:: Text ::

A server distributing a version of PC utility CCleaner infected with malware might have been compromised in early July, Avast revealed.
Two versions of the highly popular Windows maintenance tool (32-bit CCleaner v5.33.6162 and CCleaner Cloud v1.07.3191) were modified to distribute information stealing malware, and over 2 million users have been impacted by the incident. The infected binary was released on August 15 and remained undetected for four weeks.
CCleaner was developed by Piriform, which was acquired by anti-virus company Avast in July, 2017. After news of the infected installer broke on Monday, the security firm decided to step forward and clarify that the compromise likely happened before the July acquisition.
“Before we completed the acquisition, the bad actors were likely already in the process of hacking into the Piriform systems. The compromise may have started on July 3rd. The server was provisioned earlier in 2017 and the SSL certificate for the respective https communication had a timestamp of July 3, 2017,” an Avast blog post signed by Vince Steckler, CEO, and Ondrej Vlcek, CTO and EVP Consumer Business, reads.
The company also disclosed that they were warned of the infection by security company Morphisec, which says that it first encountered the malicious CCleaner installations on Aug. 20. However, it was only on Sept. 11 that Morphisec received logs from some of its customers and could start an investigation.
On Sept. 12, Morphisec warned Avast of the infection, and the latter was able to resolve the issue within 72 hours. By Sept. 15, the command and control server that the malware was contacting had been taken down and Piriform had already released a clean version of CCleaner.
Avast also claims that no actual harm was done to the impacted computers, despite the fact that 2.27 million users downloaded the infected application release, as the final payload in this attack never activated.

:::

## Assignment
Continue the report on the malware-infected CCleaner release from the point where it stops.

:: Excerpted records ::

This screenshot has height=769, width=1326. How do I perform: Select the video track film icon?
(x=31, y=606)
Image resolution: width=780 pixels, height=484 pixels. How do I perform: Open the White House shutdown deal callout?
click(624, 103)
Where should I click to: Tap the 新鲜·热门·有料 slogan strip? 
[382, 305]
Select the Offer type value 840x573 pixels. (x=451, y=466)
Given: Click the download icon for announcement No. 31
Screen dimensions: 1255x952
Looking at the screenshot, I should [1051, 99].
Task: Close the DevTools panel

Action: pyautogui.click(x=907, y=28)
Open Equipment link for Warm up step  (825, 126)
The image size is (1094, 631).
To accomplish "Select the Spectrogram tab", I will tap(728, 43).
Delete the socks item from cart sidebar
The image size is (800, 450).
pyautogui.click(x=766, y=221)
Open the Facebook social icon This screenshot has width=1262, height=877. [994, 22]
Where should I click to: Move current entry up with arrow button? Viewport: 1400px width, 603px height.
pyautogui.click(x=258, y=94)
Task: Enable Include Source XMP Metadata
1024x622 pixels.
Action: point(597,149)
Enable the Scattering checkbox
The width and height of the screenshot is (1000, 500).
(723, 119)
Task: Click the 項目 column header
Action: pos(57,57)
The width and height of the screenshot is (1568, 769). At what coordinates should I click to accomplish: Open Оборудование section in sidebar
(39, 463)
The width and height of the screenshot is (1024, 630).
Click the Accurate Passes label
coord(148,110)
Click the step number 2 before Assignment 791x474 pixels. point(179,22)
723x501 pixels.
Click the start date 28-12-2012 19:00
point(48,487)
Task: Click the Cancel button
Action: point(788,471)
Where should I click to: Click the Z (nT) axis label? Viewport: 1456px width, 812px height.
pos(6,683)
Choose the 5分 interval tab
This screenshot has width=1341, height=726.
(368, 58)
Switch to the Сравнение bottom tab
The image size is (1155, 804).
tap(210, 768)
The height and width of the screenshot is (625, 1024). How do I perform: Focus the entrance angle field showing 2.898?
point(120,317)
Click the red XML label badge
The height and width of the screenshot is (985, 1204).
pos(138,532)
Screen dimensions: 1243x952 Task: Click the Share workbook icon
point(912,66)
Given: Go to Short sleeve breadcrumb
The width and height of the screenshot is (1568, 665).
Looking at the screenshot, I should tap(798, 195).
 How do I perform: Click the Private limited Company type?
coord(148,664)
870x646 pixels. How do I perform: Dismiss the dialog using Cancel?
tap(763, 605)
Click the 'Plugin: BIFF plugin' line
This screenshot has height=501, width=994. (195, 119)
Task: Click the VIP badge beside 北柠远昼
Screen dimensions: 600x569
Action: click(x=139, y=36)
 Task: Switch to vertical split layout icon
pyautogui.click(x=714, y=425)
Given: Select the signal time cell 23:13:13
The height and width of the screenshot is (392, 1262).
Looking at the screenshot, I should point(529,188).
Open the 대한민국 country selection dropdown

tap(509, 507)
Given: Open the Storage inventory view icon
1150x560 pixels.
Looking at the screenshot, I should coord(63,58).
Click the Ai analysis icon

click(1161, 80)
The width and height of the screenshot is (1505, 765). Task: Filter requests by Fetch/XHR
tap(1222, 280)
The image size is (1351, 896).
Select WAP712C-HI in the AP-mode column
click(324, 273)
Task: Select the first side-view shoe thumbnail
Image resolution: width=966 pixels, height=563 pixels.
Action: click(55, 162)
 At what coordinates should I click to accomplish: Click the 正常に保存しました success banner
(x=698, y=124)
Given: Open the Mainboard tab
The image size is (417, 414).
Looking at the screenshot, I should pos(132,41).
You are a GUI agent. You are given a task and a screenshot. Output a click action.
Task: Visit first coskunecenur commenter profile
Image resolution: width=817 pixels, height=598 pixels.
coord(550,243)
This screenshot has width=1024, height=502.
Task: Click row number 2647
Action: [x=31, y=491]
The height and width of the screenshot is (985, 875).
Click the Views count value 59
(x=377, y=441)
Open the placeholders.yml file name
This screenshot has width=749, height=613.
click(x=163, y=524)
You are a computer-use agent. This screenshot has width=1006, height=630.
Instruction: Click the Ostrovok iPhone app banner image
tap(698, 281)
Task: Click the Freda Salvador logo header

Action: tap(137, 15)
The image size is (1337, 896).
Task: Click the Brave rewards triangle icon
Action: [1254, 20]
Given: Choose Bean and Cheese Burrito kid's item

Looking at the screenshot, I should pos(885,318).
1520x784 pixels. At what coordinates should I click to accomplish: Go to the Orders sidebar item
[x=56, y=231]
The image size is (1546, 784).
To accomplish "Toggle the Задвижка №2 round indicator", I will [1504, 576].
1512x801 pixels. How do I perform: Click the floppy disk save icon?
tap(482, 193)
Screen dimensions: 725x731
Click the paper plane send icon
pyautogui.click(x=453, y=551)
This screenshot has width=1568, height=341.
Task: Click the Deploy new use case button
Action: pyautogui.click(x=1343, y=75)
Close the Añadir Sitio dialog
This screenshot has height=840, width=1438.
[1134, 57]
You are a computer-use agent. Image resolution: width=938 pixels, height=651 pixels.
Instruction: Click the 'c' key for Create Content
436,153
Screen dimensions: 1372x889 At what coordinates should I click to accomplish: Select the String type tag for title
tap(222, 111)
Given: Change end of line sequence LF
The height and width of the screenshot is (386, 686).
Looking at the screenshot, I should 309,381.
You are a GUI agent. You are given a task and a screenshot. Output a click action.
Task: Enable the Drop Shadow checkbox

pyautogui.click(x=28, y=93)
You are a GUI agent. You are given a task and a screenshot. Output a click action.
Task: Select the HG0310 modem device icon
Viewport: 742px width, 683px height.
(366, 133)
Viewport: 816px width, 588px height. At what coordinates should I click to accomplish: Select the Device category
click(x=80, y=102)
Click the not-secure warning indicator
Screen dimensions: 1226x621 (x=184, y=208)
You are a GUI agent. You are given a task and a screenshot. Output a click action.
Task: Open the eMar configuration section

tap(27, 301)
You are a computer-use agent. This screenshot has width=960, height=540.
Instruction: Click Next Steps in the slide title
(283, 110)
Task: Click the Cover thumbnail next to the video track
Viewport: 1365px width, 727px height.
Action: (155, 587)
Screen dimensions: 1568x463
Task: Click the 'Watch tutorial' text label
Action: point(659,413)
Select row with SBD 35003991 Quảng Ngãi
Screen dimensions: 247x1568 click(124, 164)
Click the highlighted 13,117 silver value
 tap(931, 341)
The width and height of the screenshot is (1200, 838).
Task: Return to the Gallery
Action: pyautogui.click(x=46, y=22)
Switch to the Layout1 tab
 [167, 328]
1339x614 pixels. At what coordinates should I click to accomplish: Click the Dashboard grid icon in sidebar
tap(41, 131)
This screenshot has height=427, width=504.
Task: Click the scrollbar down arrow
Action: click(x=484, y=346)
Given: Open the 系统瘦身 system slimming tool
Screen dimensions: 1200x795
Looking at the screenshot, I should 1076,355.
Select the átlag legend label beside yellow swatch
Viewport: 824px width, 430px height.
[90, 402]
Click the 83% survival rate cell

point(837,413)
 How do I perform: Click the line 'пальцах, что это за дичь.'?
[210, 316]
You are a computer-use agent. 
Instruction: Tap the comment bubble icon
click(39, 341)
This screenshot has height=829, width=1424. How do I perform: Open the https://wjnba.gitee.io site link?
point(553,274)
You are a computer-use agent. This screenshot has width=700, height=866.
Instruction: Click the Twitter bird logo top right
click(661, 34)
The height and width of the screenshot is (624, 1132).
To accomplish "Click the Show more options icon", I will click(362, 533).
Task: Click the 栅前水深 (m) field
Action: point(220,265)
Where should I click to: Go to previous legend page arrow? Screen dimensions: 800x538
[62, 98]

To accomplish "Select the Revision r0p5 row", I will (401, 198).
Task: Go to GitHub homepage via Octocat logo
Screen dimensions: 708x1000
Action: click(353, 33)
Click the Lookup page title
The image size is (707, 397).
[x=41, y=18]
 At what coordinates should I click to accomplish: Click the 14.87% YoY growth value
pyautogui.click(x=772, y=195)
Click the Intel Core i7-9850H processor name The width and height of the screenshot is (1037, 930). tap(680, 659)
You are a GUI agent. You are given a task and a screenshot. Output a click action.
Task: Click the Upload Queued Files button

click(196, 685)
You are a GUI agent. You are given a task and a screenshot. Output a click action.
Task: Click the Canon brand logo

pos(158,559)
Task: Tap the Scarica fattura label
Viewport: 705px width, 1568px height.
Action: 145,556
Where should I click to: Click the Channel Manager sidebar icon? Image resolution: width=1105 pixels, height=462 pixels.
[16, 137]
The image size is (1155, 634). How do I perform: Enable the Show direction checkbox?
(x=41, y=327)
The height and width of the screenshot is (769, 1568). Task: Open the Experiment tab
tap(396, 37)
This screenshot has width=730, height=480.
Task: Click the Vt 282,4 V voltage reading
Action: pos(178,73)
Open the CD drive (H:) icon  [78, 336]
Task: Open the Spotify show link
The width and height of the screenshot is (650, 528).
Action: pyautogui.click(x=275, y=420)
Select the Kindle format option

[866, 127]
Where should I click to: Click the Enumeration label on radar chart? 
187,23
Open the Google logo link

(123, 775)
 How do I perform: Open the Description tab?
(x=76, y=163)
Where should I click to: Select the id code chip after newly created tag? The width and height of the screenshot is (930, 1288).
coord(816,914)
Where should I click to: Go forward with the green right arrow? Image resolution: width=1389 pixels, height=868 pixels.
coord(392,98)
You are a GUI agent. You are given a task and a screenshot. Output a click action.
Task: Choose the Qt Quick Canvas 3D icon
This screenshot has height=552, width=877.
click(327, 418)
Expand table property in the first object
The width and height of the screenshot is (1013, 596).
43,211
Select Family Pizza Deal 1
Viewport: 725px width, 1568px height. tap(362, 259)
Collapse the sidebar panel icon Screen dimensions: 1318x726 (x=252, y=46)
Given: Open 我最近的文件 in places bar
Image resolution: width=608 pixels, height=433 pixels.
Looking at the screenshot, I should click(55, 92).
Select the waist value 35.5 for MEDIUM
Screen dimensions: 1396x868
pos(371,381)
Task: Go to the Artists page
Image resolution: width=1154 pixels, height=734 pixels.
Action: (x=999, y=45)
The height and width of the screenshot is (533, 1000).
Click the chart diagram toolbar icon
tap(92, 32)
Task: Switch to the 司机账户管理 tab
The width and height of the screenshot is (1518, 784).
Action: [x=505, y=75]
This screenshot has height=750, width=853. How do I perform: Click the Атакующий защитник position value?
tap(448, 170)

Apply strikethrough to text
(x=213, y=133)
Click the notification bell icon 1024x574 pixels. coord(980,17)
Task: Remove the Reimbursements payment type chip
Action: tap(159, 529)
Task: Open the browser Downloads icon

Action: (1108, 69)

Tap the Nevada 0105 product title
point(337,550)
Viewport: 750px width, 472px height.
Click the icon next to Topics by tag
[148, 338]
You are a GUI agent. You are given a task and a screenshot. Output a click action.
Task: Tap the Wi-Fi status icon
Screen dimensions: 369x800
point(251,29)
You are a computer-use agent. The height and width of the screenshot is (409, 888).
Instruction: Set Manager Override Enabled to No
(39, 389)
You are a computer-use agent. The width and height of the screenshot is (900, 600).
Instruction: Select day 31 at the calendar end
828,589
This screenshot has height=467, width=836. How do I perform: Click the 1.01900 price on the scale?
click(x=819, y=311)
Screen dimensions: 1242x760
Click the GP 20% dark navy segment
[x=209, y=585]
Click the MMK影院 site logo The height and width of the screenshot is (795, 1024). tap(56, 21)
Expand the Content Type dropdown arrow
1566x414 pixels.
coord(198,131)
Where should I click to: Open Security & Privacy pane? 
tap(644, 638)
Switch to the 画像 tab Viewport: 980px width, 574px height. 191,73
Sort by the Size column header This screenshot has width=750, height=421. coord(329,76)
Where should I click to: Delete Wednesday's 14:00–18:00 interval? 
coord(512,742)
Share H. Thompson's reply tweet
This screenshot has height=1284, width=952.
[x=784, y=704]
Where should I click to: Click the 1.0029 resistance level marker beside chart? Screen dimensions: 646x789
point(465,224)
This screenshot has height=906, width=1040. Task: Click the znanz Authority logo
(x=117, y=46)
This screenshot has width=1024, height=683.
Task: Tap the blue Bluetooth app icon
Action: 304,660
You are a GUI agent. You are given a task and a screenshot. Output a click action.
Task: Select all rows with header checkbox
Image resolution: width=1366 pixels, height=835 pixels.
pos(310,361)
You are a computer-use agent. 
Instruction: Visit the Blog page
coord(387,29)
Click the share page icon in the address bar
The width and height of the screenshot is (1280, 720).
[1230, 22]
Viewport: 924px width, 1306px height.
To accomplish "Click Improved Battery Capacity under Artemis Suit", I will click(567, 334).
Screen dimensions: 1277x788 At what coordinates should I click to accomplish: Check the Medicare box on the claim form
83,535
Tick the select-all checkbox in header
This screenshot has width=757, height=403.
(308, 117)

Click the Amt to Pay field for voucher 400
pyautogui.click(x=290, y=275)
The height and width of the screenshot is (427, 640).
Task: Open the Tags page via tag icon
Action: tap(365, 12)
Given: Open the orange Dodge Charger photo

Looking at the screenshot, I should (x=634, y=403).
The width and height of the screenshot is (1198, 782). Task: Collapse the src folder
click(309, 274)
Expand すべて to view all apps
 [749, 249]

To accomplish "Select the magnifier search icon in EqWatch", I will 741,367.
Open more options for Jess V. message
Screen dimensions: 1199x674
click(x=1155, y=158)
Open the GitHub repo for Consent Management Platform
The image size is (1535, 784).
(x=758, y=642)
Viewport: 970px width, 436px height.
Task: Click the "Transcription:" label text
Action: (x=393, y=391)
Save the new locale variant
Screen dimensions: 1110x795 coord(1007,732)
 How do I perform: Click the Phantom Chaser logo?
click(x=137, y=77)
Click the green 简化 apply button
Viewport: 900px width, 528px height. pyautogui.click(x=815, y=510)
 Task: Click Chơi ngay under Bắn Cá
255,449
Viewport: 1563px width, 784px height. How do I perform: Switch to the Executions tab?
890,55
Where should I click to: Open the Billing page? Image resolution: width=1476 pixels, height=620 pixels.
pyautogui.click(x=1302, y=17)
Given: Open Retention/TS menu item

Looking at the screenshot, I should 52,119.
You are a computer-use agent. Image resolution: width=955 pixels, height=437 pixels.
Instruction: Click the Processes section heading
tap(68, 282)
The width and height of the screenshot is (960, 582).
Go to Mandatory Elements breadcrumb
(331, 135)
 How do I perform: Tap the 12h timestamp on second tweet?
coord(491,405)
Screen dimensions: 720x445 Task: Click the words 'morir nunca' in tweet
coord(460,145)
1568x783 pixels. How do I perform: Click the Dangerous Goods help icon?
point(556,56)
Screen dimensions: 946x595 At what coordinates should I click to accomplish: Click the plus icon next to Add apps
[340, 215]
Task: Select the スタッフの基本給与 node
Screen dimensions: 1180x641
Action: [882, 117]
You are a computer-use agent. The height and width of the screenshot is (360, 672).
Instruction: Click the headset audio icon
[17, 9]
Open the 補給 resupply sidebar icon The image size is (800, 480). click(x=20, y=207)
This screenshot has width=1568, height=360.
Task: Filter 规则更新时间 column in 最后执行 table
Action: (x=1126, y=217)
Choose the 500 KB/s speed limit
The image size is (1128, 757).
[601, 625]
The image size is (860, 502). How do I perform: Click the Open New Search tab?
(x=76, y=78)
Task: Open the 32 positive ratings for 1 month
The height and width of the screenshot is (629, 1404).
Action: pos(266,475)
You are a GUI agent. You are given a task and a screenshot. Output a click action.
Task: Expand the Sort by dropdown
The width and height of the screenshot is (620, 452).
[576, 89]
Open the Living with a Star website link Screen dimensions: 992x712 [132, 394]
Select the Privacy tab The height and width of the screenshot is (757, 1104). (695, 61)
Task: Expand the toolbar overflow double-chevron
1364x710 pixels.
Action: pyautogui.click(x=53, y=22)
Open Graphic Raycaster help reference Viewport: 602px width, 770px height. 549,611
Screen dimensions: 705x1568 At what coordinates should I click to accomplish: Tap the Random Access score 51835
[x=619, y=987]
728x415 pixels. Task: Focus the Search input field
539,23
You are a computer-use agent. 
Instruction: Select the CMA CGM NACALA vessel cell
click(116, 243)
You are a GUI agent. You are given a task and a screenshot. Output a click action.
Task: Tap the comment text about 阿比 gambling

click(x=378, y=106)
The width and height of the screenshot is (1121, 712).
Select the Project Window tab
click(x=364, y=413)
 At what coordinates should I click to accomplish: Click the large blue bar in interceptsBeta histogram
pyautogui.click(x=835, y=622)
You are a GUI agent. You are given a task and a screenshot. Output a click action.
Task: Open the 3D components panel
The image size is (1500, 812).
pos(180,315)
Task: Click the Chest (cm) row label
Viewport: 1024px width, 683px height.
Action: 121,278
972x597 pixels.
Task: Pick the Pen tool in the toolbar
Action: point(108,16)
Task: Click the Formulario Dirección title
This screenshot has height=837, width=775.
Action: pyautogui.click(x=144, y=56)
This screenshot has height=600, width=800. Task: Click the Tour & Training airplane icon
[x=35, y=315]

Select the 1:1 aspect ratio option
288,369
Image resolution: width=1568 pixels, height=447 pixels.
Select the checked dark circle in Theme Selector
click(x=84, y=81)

:::

## Answer to the exercise
“About 30% of CCleaner users also run Avast security software, which enables us to analyze behavioral, traffic and file/registry data from those machines. Based on the analysis of this data, we believe that the second stage payload never activated, i.e. the only malicious code present on customer machines was the one embedded in the ccleaner.exe binary,” the company says.
CCleaner v5.34 and CCleaner Cloud v1.07.3214 have been released without the malicious code inside, and Avast says that only around 730,000 users are still running the affected version 5.33.6162 on their systems. The free CCleaner variant doesn’t include automatic updates, meaning that users need to manually download and install the clean version.
“We deeply understand the seriousness of the situation, as we do with all security threats. We regret the inconvenience experienced by Piriform’s customers. We plan to be issuing more updates on this as we go. We have made it our highest priority to properly investigate this unfortunate incident and to take all possible measures to ensure that it never happens again,” Avast also says.
Affected users are advised to update to the latest versions of CCleaner as soon as possible, to remove any malicious code from their computers.